Selecting the right property

Criterion Why it matters
Prime neighborhood with sustained international demand (e.g., Bogotá’s upscale districts, Istanbul’s historic quarters) Higher likelihood of price resilience and rental demand
Low carrying costs (maintenance, security, utilities) Improves net cash flow and reduces the need for high rental yields
Purpose‑built for residence, not short‑term Airbnb Avoids frequent tenant turnover, cleaning logistics, and additional local tax filings
Infrastructure and services (reliable utilities, security, reputable building management) Enhances long‑term livability and resale appeal

Yield performance

  • Istanbul property: ~14 % annual return over two years, after accounting for Turkish inflation and currency depreciation.
  • Bogotá property: ~9 % nominal yield in USD terms, despite a falling peso, due to strong neighborhood fundamentals and limited local mortgage pressure.
  • Malaysia example: a property purchased at a currency low later lost 15‑20 % in value, illustrating the risk of markets with oversupply and limited appreciation potential.

Risks and program volatility

  • Policy changes: Golden‑visa or permanent‑residence programs can be tightened, suspended, or eliminated (e.g., Paraguay’s cancellation).
  • Political shifts: Elections may trigger short‑term market sentiment, but in Bogotá recent left‑wing leadership has not led to mass sell‑offs; inventory listings have actually declined.
  • Currency swings: Depreciation can erode local‑currency gains, but hedging strategies and the USD‑denominated value of the asset can offset this.
  • Local tax compliance: Owning rental property may trigger local tax filings; the administrative burden should be factored into the investment decision.
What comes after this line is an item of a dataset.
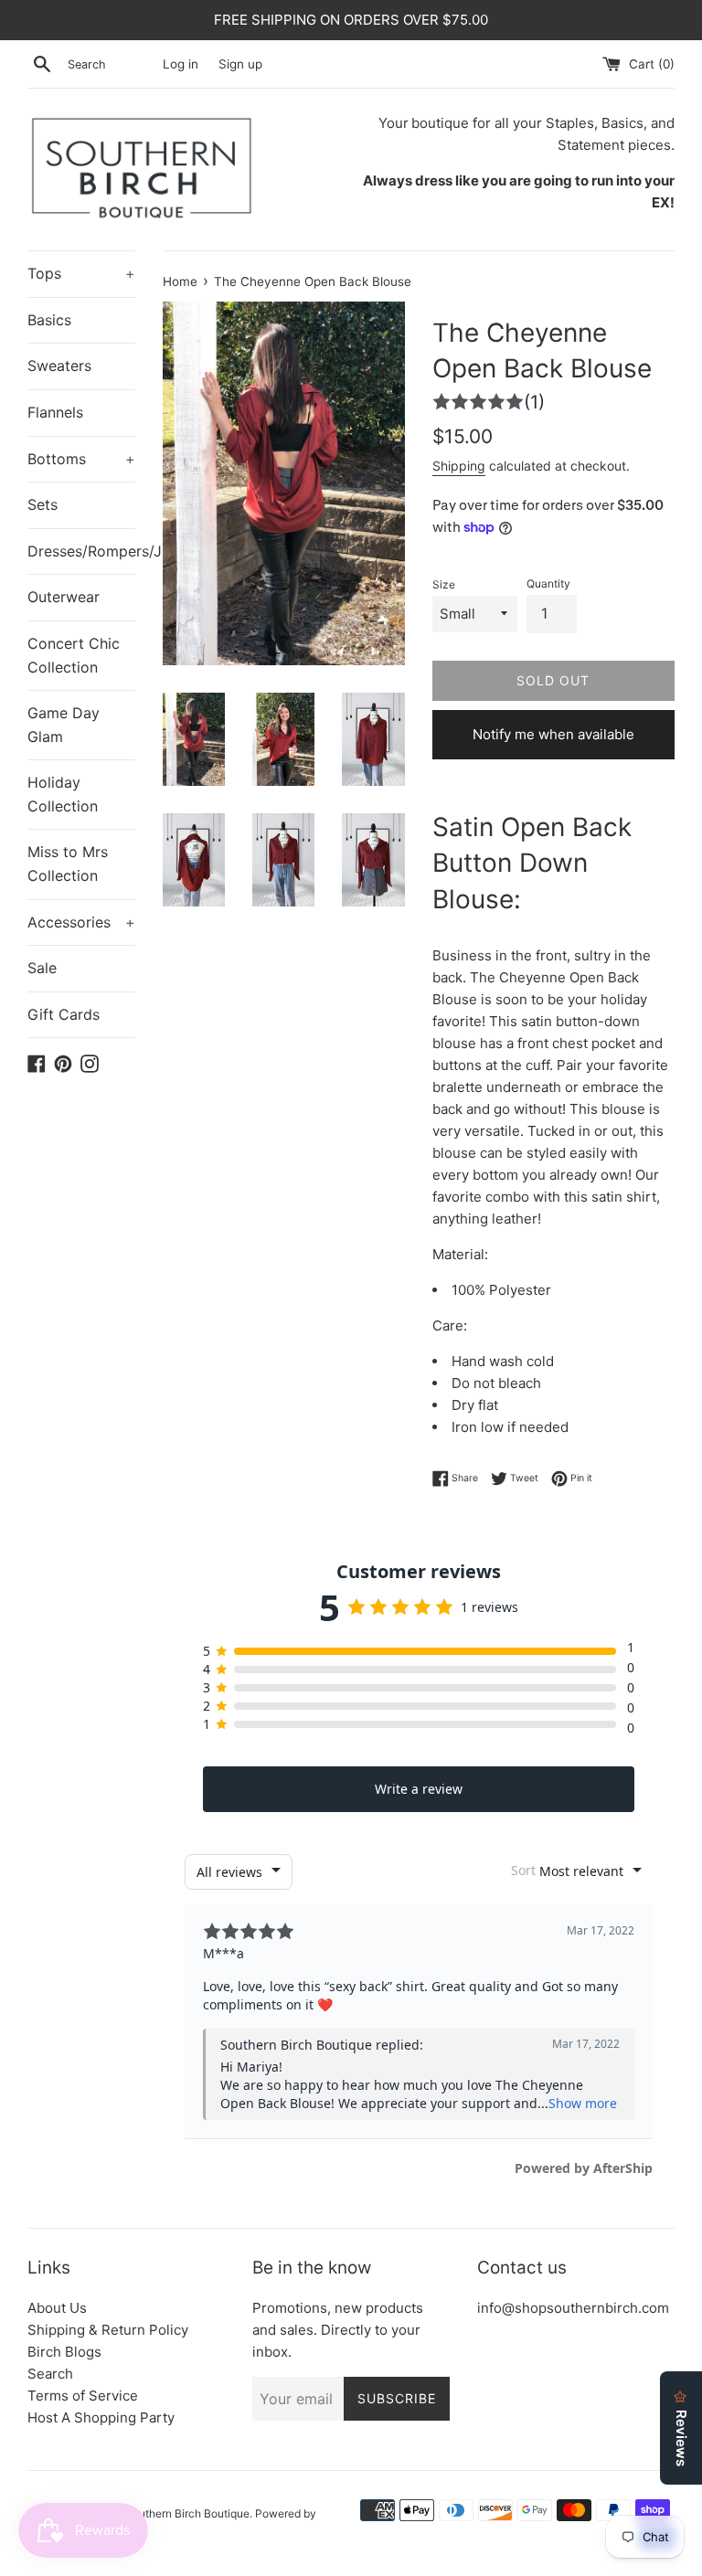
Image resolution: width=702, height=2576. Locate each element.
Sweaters (59, 365)
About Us (57, 2307)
Comparative market insights

  • Colombia: Property prices around $1,600 USD per m²; visa‑free travel to the UK now available for Colombian passport holders, enhancing the country’s global mobility profile.
  • Turkey: Higher price per m² in premium Istanbul neighborhoods, but strong rental demand and a clear citizenship pathway.
  • Malaysia: Abundant new supply, modest appreciation, and limited upside for investors focused on capital growth.
  • Paraguay: Previously easy permanent‑residence route now suspended, highlighting the need for continual program monitoring.

Strategic takeaways

  • Allocate only a single‑digit percentage of net worth to lifestyle‑oriented overseas property; keep the bulk of the portfolio diversified in traditional assets.
  • Prioritize properties that deliver both residency benefits and solid fundamentals, rather than chasing the highest short‑term yields.
  • Conduct thorough research and development before purchase: understand local closing procedures, contract language, and tax obligations.
  • View the property as a base for market intelligence—living in the region can reveal business opportunities and investment trends not visible from afar.

By focusing on location quality, leveraging residency programs before they disappear, and managing currency exposure, investors can turn what appears to be a “bad deal” into a long‑term asset that supports both lifestyle flexibility and portfolio diversification.